## WHAT THIS TASK INVOLVES
Leaving all pictures aside, write out the records below precisely as given.

Excerpts from a dataset:
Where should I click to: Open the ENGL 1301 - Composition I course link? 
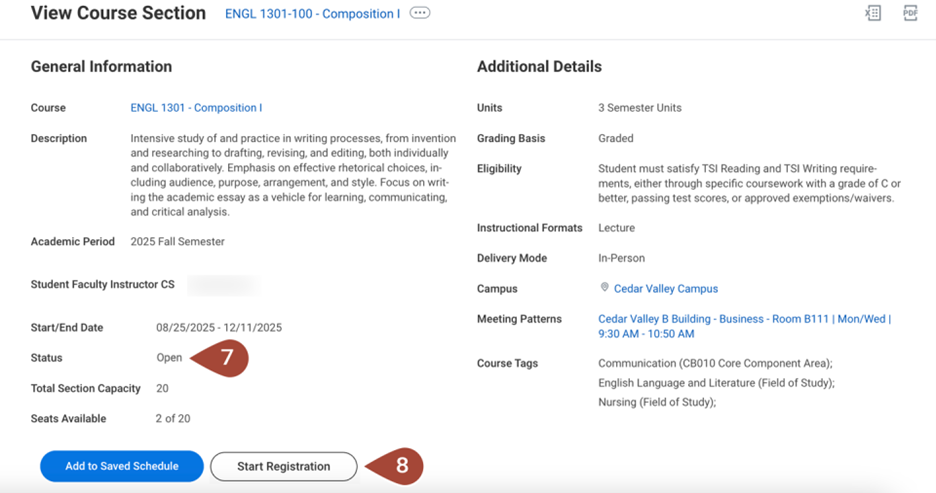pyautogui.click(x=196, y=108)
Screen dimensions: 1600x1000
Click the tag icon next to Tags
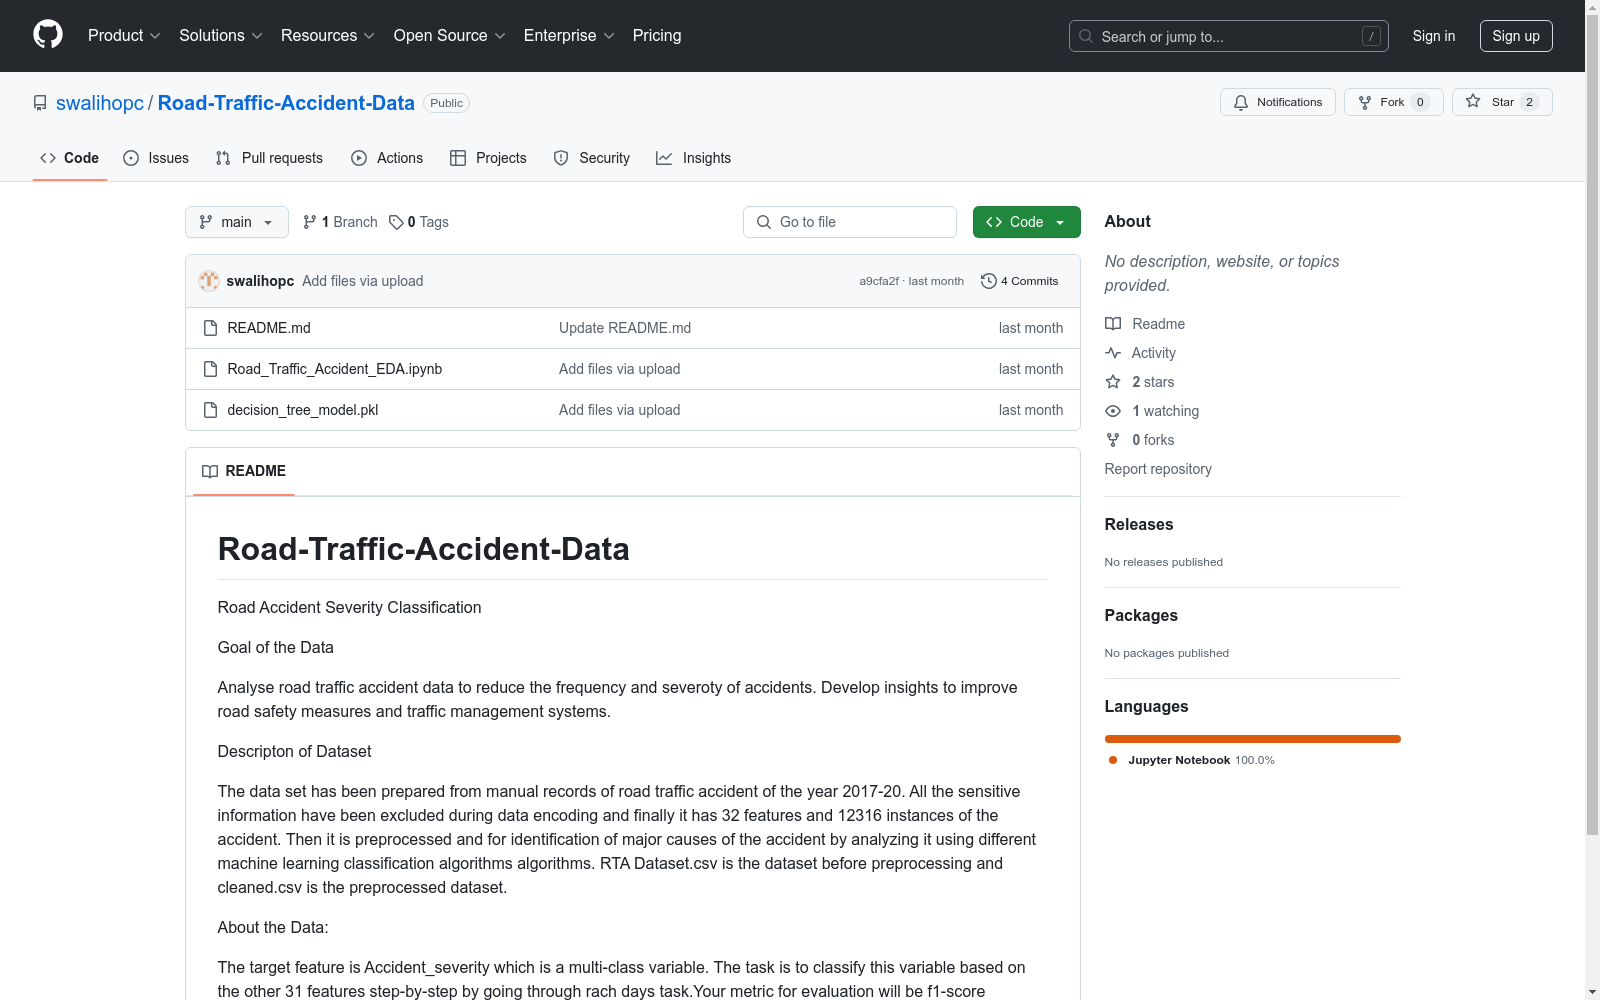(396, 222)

## RESPONSE TO THIS EXERCISE
Where should I click to: Open the ENGL 1301 - Composition I course link? 
pyautogui.click(x=196, y=108)
Screen dimensions: 1600x1000
Click the tag icon next to Tags
(396, 222)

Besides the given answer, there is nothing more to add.